**Task description**. Format the records from the line with "Expand the title" up to and including the line with "Viewport: 1280px width, 720px height." as a numbered list, leaving out any blank lines.

**Data excerpts**.
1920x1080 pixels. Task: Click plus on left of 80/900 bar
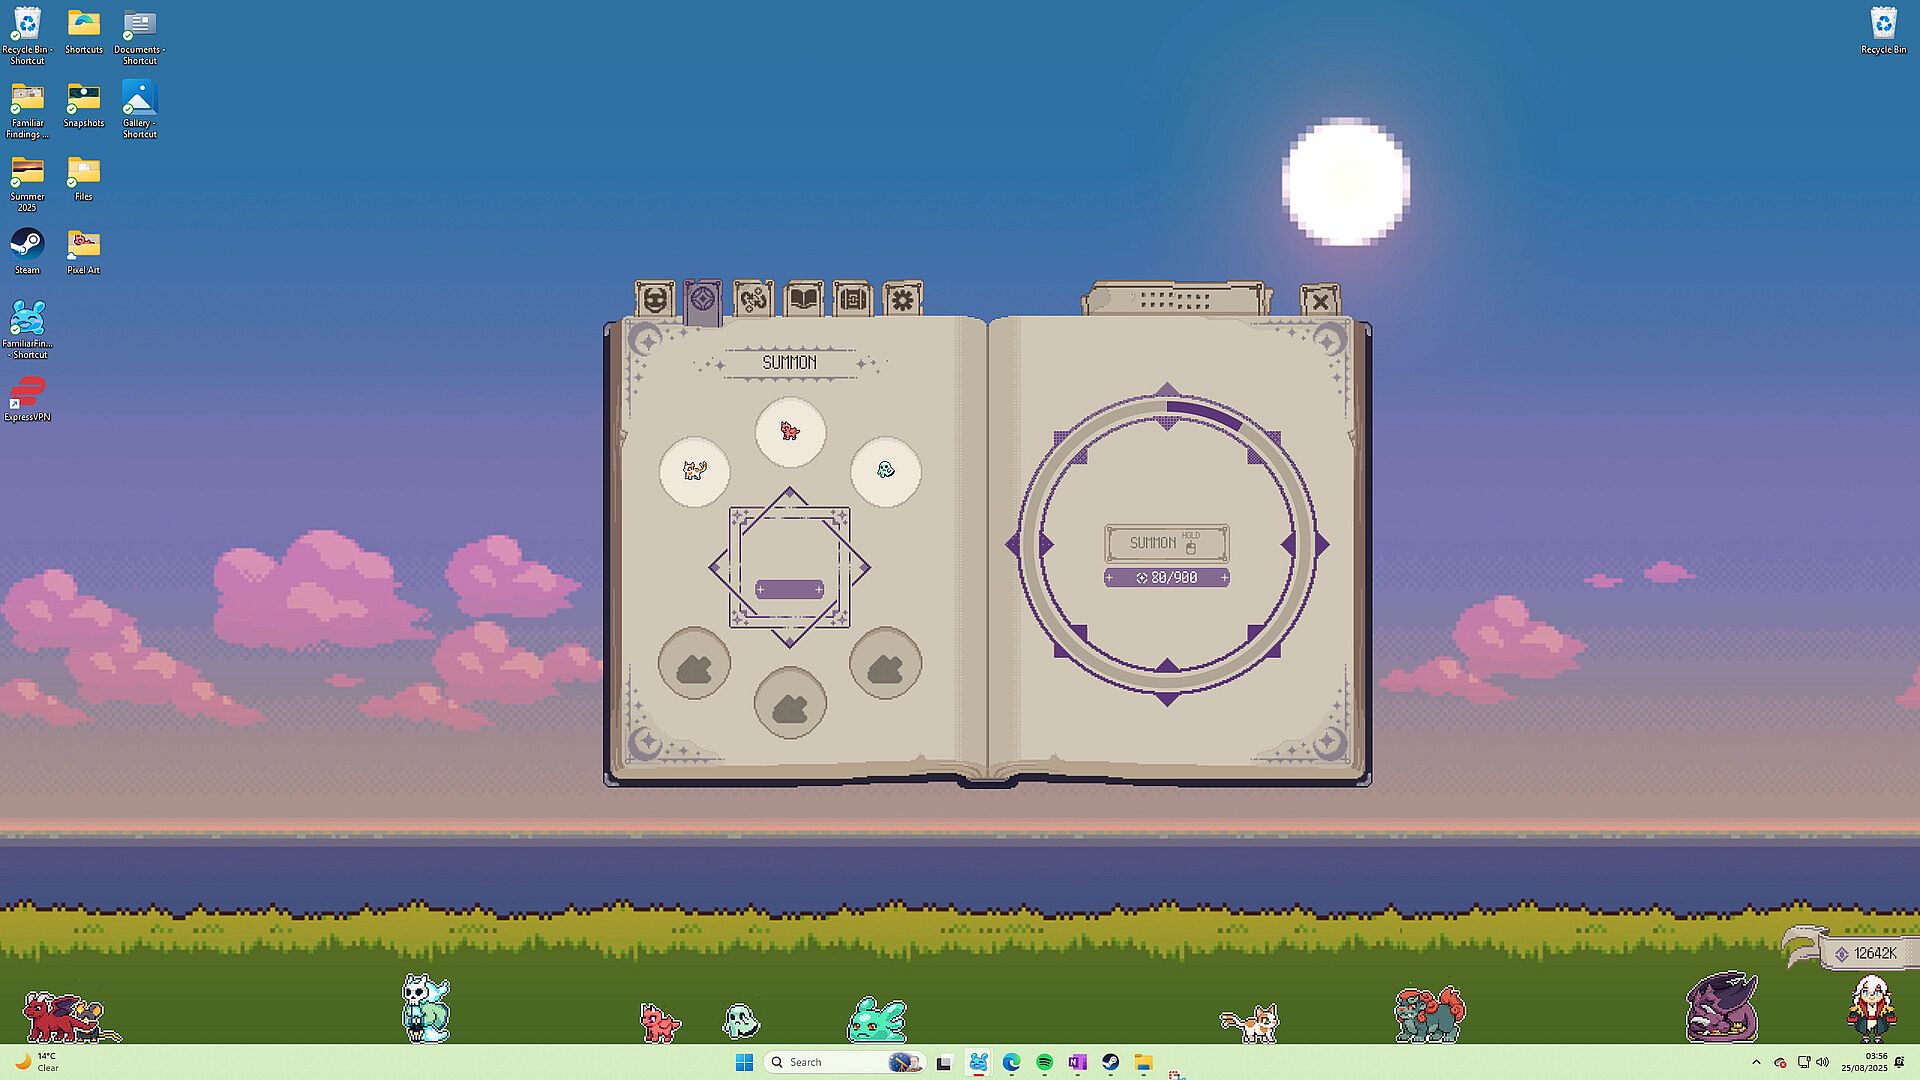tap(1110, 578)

--

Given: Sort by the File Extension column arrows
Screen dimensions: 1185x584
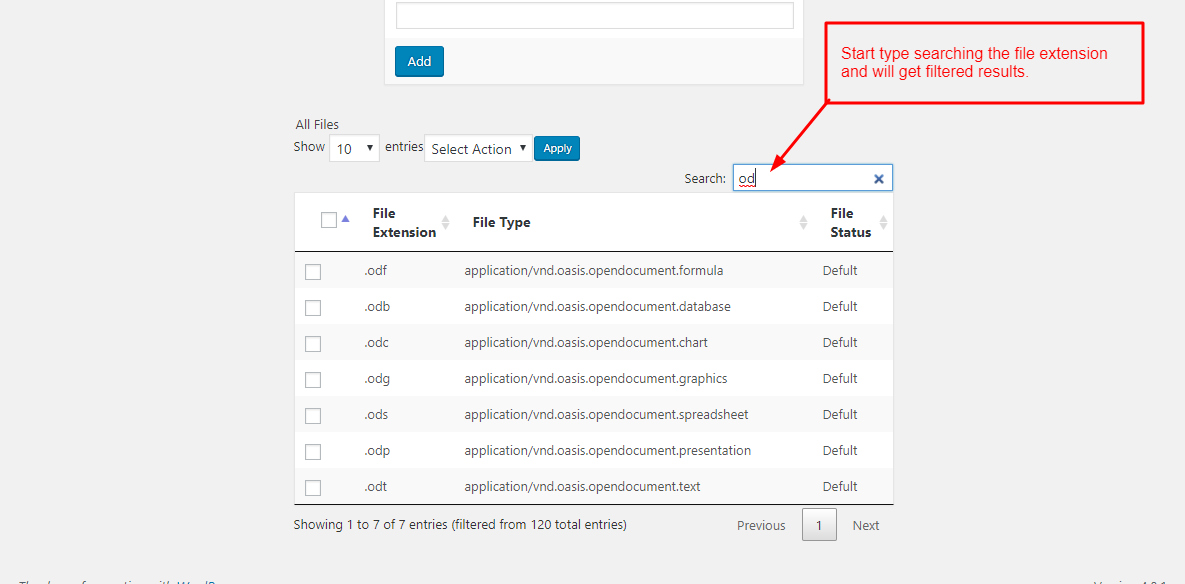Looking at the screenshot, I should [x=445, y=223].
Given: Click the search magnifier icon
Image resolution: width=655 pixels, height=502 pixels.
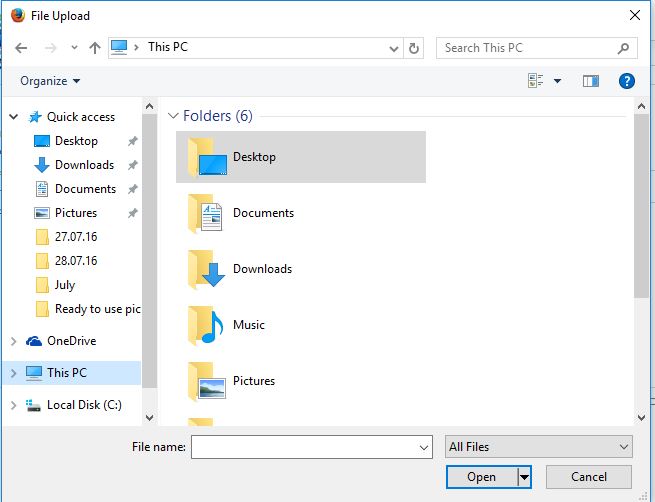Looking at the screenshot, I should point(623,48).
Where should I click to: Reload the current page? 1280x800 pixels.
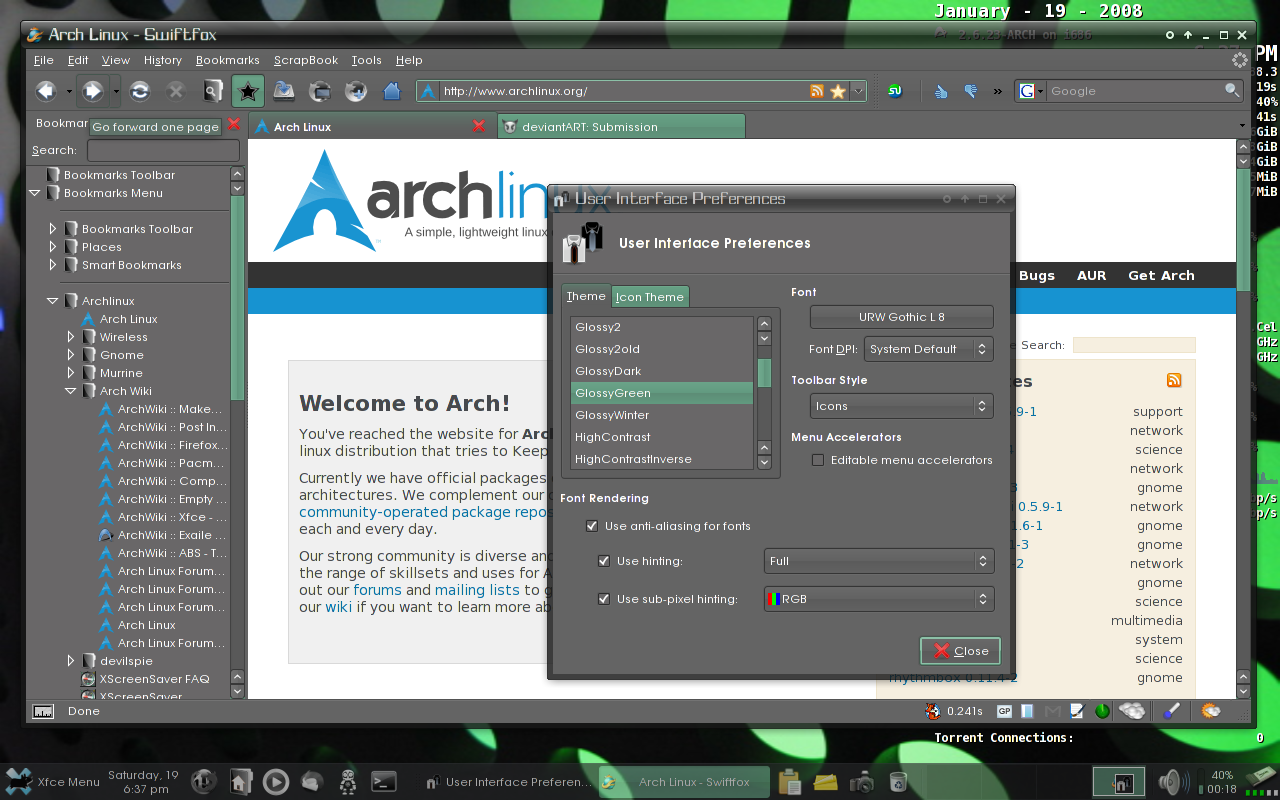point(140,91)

---

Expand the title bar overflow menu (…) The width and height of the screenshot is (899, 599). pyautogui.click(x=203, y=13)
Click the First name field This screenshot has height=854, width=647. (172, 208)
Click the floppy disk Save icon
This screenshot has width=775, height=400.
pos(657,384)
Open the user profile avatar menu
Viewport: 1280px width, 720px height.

**Answer below**.
1. Expand the title bar overflow menu (…) The width and height of the screenshot is (899, 599). pyautogui.click(x=203, y=13)
2. Click the First name field This screenshot has height=854, width=647. (172, 208)
3. Click the floppy disk Save icon
4. This screenshot has width=775, height=400.
5. pos(657,384)
6. Open the user profile avatar menu
7. Viewport: 1280px width, 720px height.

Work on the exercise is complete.